Selected passage -
- - -

Revision as of 23:52, 26 May 2016

The prism is an object generated by specifying one or more two-dimensional, closed curves in the x-z plane and sweeping them along y axis. These curves are defined by a set of points which are connected by linear, quadratic, cubic or bezier splines.

The syntax for the prism is:

PRISM:
  prism {
    [PRISM_ITEMS...] Height_1, Height_2, Number_Of_Points,
    <Point_1>, <Point_2>, ... <Point_n>
    [ open ] [PRISM_MODIFIERS...]
    }
PRISM_ITEM:
  linear_spline | quadratic_spline | cubic_spline |
  bezier_spline | linear_sweep | conic_sweep
PRISM_MODIFIER:
  sturm | OBJECT_MODIFIER

Prism default values:

SPLINE_TYPE   : linear_spline
SWEEP_TYPE    : linear_sweep
sturm         : off

The first items specify the spline type and sweep type. The defaults if none is specified is linear_spline and linear_sweep. This is followed by two float values Height_1 and Height_2 which are the y coordinates of the top and bottom of the prism. This is followed by a float value specifying the number of 2-D points you will use to define the prism.This includes all control points needed for quadratic, cubic and bezier splines. This is followed by the specified number of 2-D vectors which define the shape in the x-z plane.

- - -

Exercise 1 - In the prism description, list every keyword given as an option under PRISM_ITEM.
Exercise 2 - From the prism description, reproduce verbatim the portion between "The first items" and "the x-z plane.", inclusive.

(Entries taken from a collection)
- - -

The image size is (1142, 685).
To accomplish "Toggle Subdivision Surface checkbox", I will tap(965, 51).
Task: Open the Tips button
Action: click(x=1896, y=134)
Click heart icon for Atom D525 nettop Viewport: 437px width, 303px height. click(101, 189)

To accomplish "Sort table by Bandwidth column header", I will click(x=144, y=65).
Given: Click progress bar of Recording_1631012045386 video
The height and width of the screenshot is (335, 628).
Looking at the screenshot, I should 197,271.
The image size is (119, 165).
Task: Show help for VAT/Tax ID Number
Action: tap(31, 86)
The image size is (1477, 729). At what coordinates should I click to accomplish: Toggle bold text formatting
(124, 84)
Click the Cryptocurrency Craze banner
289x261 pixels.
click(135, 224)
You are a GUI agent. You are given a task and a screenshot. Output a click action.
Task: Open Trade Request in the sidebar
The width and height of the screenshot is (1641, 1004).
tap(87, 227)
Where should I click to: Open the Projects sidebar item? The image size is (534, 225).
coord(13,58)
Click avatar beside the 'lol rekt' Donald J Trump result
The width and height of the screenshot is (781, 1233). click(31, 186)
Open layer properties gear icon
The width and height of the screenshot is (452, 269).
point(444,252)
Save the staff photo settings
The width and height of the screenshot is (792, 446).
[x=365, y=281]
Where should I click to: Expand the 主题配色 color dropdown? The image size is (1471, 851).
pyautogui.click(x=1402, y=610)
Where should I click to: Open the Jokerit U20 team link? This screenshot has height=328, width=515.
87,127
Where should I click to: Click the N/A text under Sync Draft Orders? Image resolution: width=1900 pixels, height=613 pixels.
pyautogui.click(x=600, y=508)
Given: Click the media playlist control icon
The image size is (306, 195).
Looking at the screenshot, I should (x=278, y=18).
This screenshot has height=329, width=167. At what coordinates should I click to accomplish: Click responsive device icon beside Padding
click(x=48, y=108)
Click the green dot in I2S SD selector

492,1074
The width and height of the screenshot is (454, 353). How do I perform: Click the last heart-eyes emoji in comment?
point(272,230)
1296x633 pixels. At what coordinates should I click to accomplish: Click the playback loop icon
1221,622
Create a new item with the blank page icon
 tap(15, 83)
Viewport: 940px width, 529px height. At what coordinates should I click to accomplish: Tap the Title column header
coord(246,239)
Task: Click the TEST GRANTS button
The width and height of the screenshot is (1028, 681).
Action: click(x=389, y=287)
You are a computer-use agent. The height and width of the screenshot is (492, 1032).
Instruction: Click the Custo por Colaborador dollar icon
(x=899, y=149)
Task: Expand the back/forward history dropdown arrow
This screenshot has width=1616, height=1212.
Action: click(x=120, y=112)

- - -

Final answer 1 - linear_spline, quadratic_spline, cubic_spline, bezier_spline, linear_sweep, conic_sweep

Final answer 2 -
The first items specify the spline type and sweep type. The defaults if none is specified is linear_spline and linear_sweep. This is followed by two float values Height_1 and Height_2 which are the y coordinates of the top and bottom of the prism. This is followed by a float value specifying the number of 2-D points you will use to define the prism.This includes all control points needed for quadratic, cubic and bezier splines. This is followed by the specified number of 2-D vectors which define the shape in the x-z plane.